Substitute the new value into the other equation – for this problem, the second equation.

$\begin{align} 2y &=8x + 4\\ 2(2x+1)&=8x+4\\ 4x+2&=8x+4\\ 4x+2 -2&=8x+4 -2\\ 4x &=8x+2\\ 4x -8x &=8x -8x +2\\ -4x &= 2\\ \frac{-4}{-4}x&=\frac{2}{-4}\\ x&=\frac{-1}{2} \end{align}$

Next, to solve for y-value, substitute the value for x into one of the equations.

$\begin{align} 3y&=6x + 3\\ 3y&=(6\times\frac{-1}{2}) + 3\\ 3y&=-3 +3\\ 3y&=0\\ y&=0 \end{align}$

The solution to this system is $(\frac{-1}{2}, 0)$

### Solving Systems of Equations by Elimination

To **solve by elimination**, **add or subtract** to eliminate one variable then solve.

$\begin{align} 2y &= 3x + 2\\ y&=x+4 \end{align}$

Manipulate one equation so you can eliminate one of the variables by adding or subtracting. For this problem, we can multiply the second equation by 2 then subtract it from the first equation.

$\begin{align} 2y &= 3x + 2\\ -2(y&=x+4) \end{align}$

$\begin{align} 2y= 3x + 2\\ \underline{-2y=-2x+ -8}\\ 0=x + - 6\\ x=6 \end{align}$

Next, substitute the x-value into one of the equations to calculate the y-value.

$\begin{align} 2y &= 3(6) + 2\\ 2y&=18 +2\\ 2y&=20\\ y&= 10 \end{align}$

The solution to this system is $(6, 10)$

Although **all systems of equations problems can be solved by graphing, substitution, or elimination**, select the method that is easiest to use.

### Word Problems

**Word problems** often model real word situations. Set up a system of equations to solve this problem.

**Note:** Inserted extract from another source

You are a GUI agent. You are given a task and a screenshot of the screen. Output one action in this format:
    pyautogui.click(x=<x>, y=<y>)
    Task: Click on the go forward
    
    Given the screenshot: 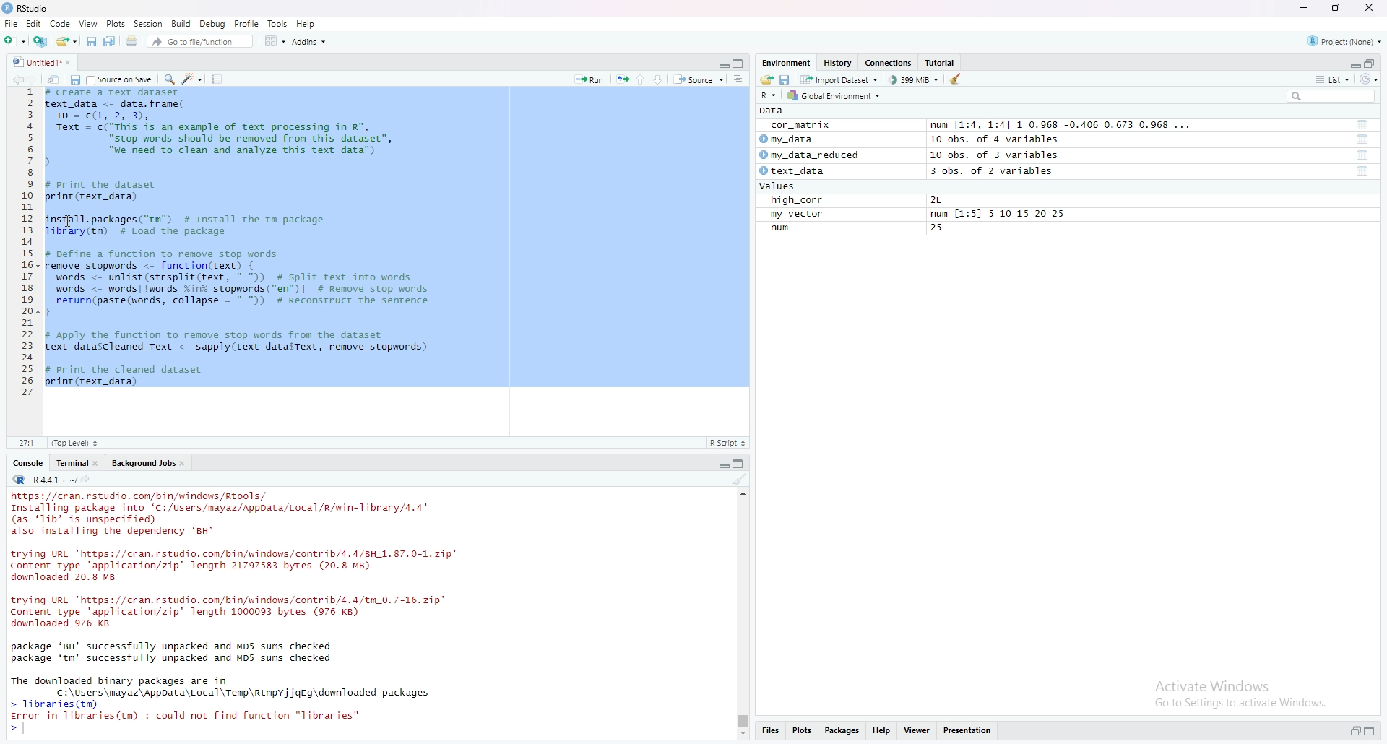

The school ensemble sold tickets for two performances. The equations 25x + 50y = 625 and 40x + 65y = 850 represent the value of the tickets sold for each of the two performances. If x represents the cost of a student ticket and y is the cost of an adult ticket, what is the cost of each ticket?

First set up each equation in the **slope-intercept form** then **graph**. The **intersection** of the two line is the solution for the system.

$\begin{align} 25x + 50y &= 625 \\ 50y &= -25x + 625\\ y &= -0.50x + 12.5 \end{align}$

$\begin{align} 40x + 64y &= 840 \\ 64y &= -40x + 840\\ y &= -0.625x + 13.125 \end{align}$

The solution is point (5, 10).

## Solving Systems of Inequalties by Graphing

**The only way to solve a systems of inequalities is by graphing.** Graph each inequality, then determine the area that **satisfies all of the inequalities in the system**. To check, pick a point in the solution area and verify that it works for all the inequalities in the system.

$\begin{align} y&\geq2x +2\\ y&\geq2x -2 \end{align}$

Verify the solution for both inequalities using the point (0, 5).

$\begin{align} 5&\geq2\times 0 +2\\ 5&\geq 2 \end{align}$

$\begin{align} 5&\geq2\times 0 -2\\ 5&\geq -2 \end{align}$

The solution works for both inequalities.